Cari Blog Ini

Bidvertiser

Jumat, 23 Januari 2015

Risiko Pusaran Kemakmuran (Bagong Suyanto)

PENGUMUMAN siapa saja yang termasuk orang terkaya di Indonesia dan di dunia, sebagaimana rutin dilakukan Forbes, sesungguhnya tidak terlalu mengejutkan.

Nama-nama yang masuk dalam daftar 50 orang terkaya di Indonesia pada akhir 2014 niscaya tak jauh beda dengan tahun-tahun sebelumnya. Yang berubah biasanya urutan dan jumlah akumulasi kekayaan yang dikumpulkan para konglomerat itu setiap tahunnya.
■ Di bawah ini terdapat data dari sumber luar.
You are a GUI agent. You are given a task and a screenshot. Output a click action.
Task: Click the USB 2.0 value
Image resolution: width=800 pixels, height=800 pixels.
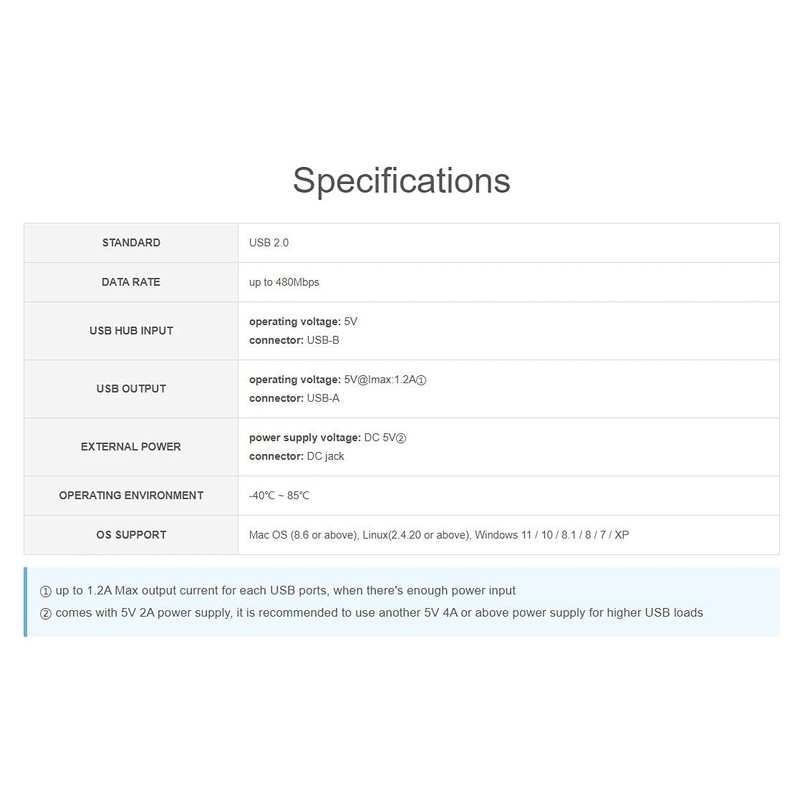click(x=269, y=243)
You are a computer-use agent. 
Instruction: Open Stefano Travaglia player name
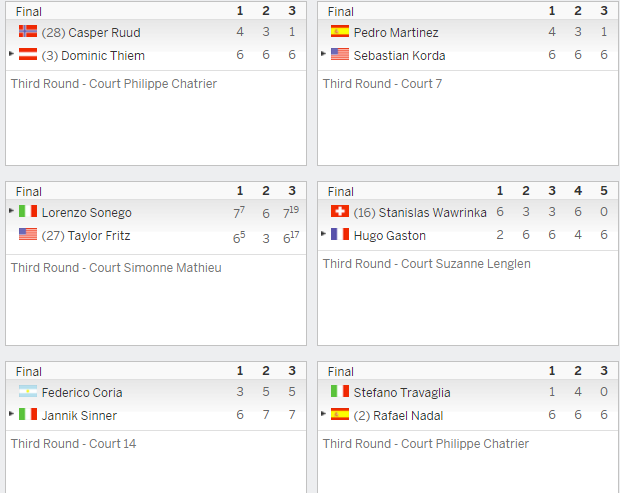402,393
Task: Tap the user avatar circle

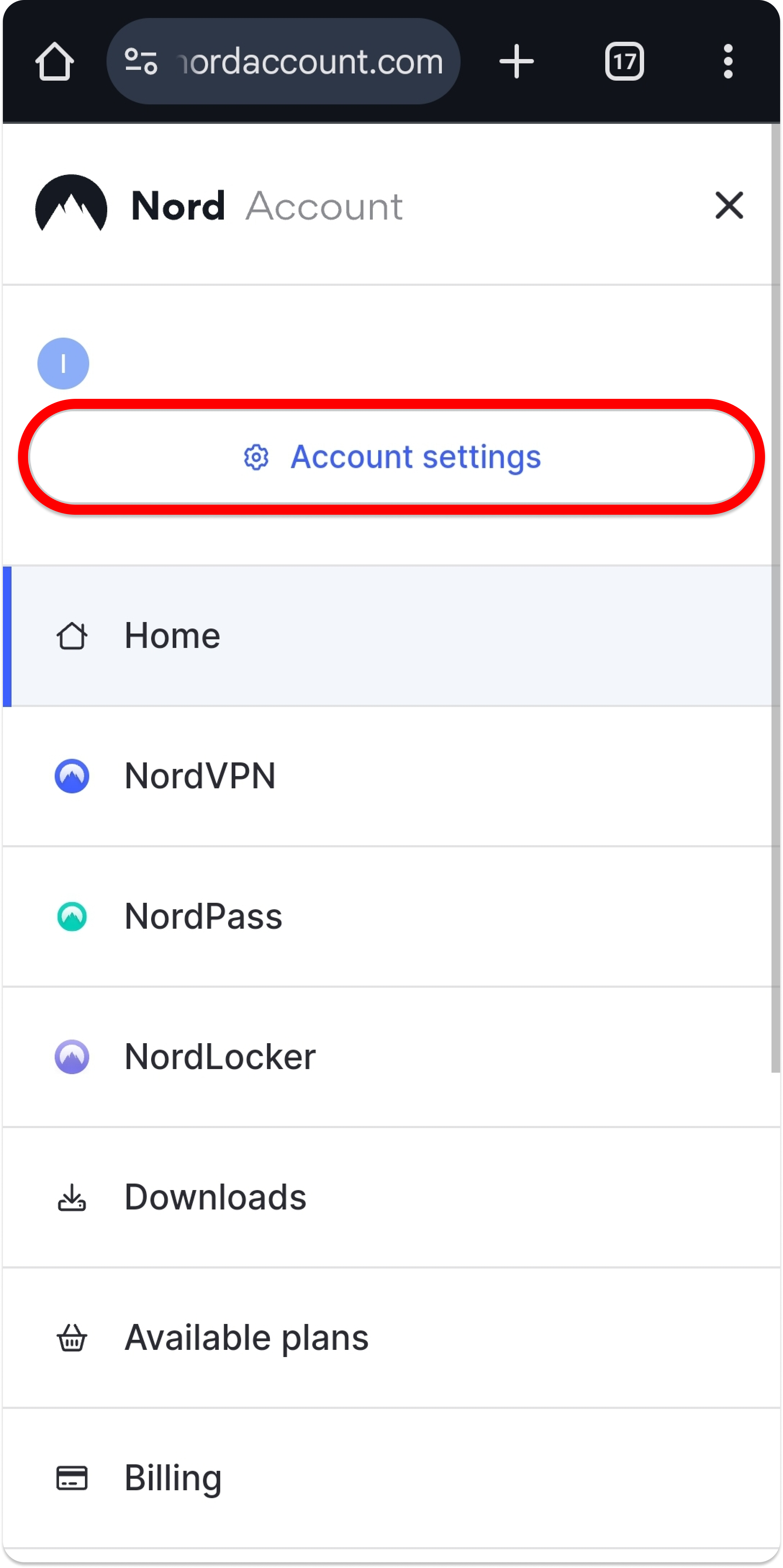Action: coord(63,364)
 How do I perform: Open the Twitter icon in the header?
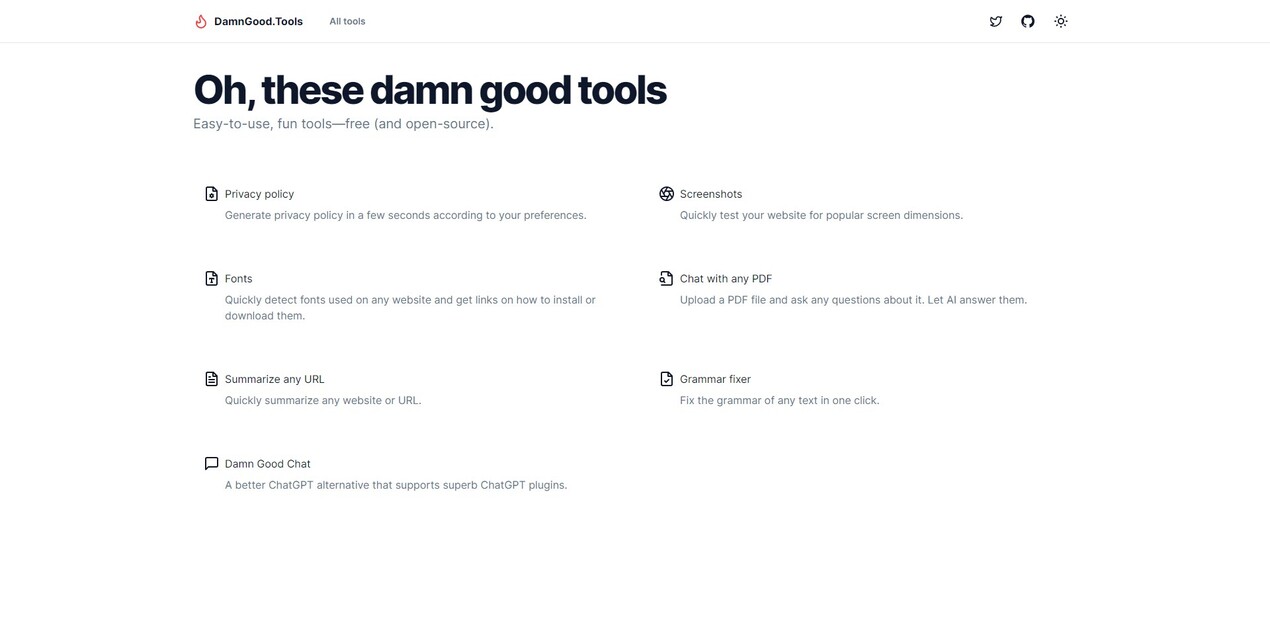tap(995, 21)
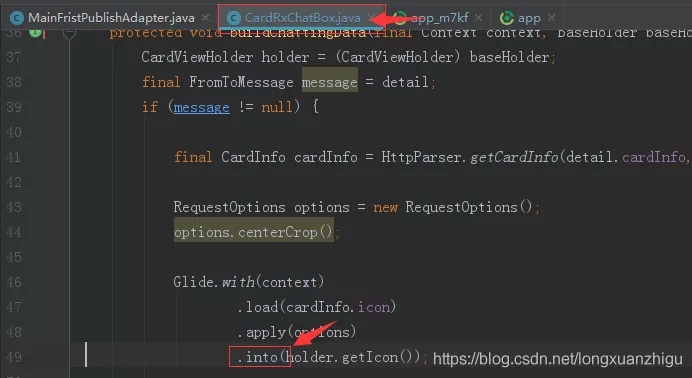Click the highlighted message variable on line 38
692x378 pixels.
click(330, 82)
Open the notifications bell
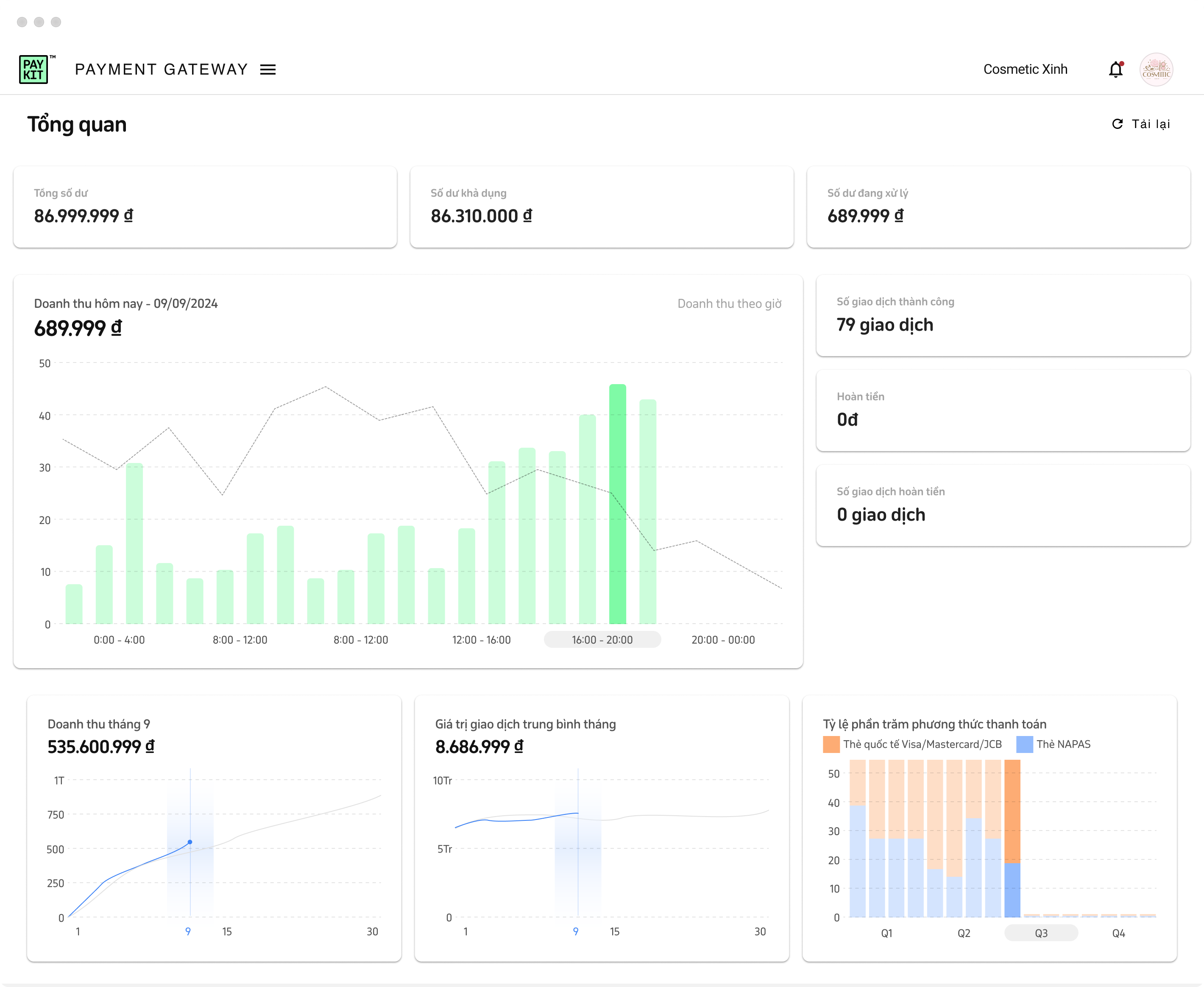This screenshot has height=987, width=1204. click(1115, 70)
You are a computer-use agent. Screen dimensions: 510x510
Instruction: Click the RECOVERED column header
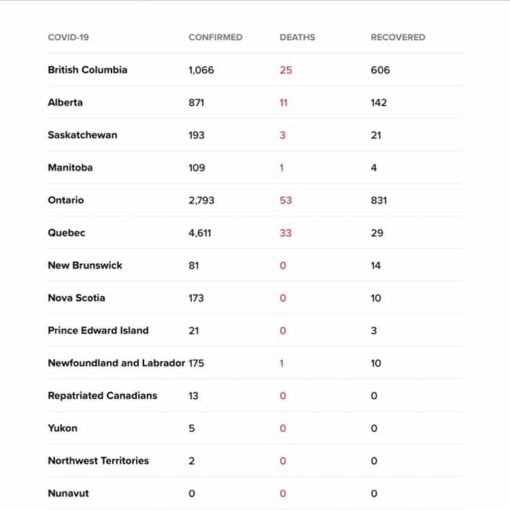point(398,37)
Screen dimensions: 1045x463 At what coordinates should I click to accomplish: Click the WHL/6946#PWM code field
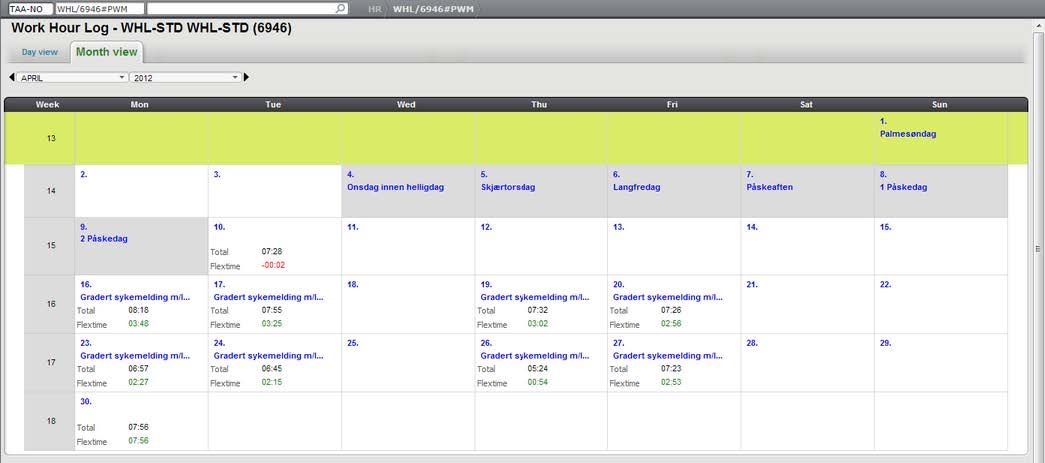pyautogui.click(x=99, y=8)
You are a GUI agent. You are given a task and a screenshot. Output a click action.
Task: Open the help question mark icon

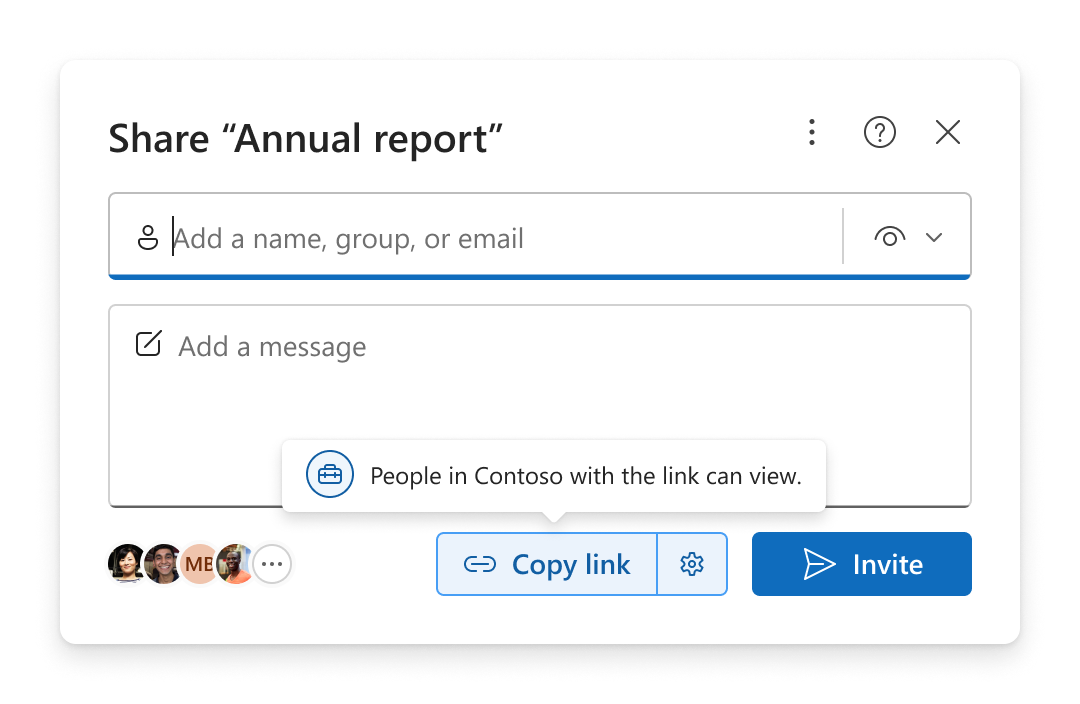point(880,132)
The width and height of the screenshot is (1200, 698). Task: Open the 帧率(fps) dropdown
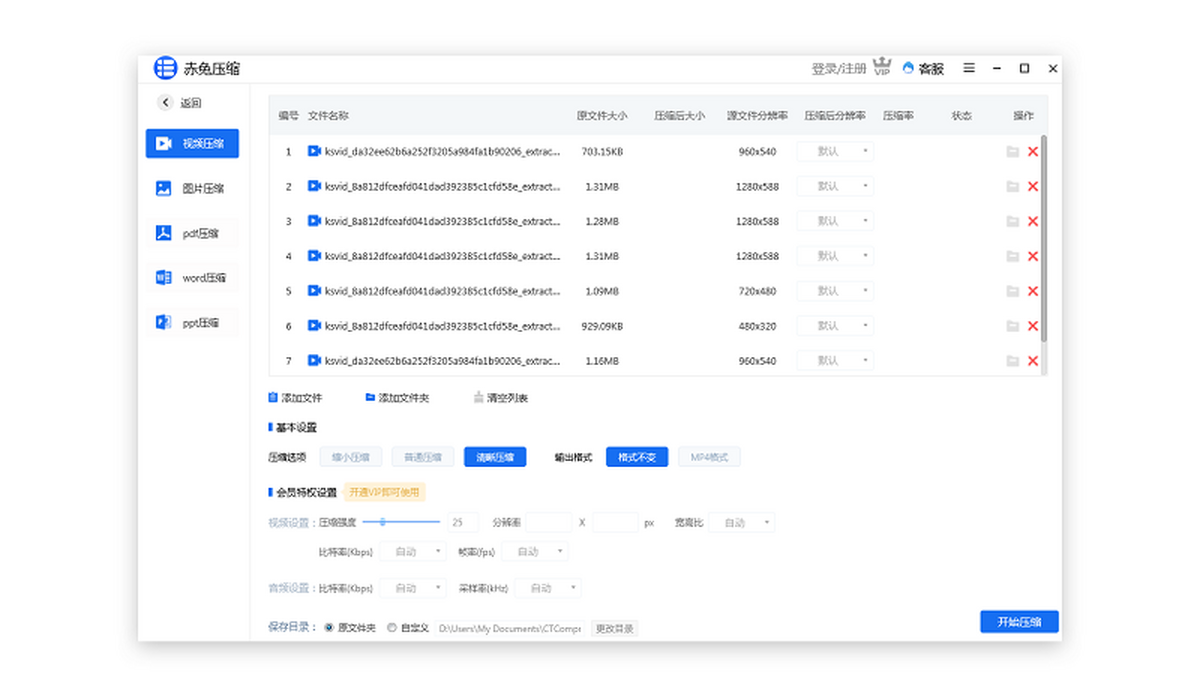point(534,552)
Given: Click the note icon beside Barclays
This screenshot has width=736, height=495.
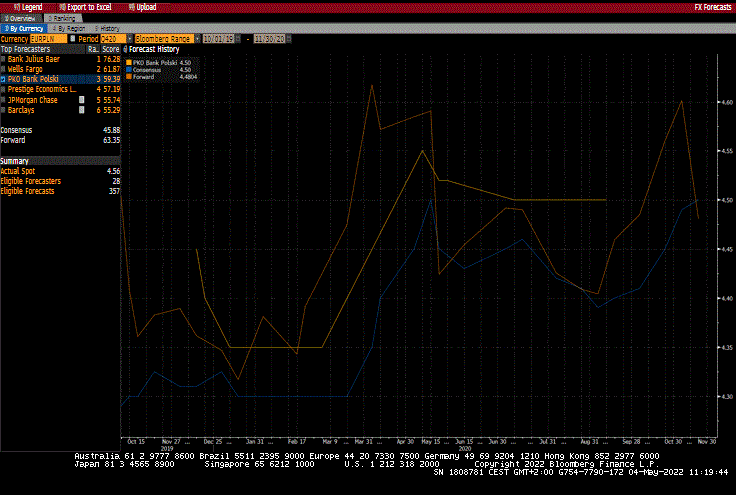Looking at the screenshot, I should pos(81,109).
Untuk tahun 2014, posisi puncak orang terkaya di Indonesia tetap diduduki dua bersaudara pemilik pabrik rokok Djarum dan BCA, yakni Budi Hartono dan Michael Hartono, dengan jumlah kekayaan mencapai 16,5 miliar dollar AS atau Rp 202 triliun. Kedua orang ini juga masuk daftar 40 orang terkaya di Asia. Di posisi kedua adalah pemilik pabrik rokok Gudang Garam, Susilo Wonowidjojo, dengan jumlah kekayaan sekitar Rp 98,4 triliun dan posisi ketiga Anthony Salim dengan kekayaan Rp 72,5 triliun (Kompas, 5 Desember 2014).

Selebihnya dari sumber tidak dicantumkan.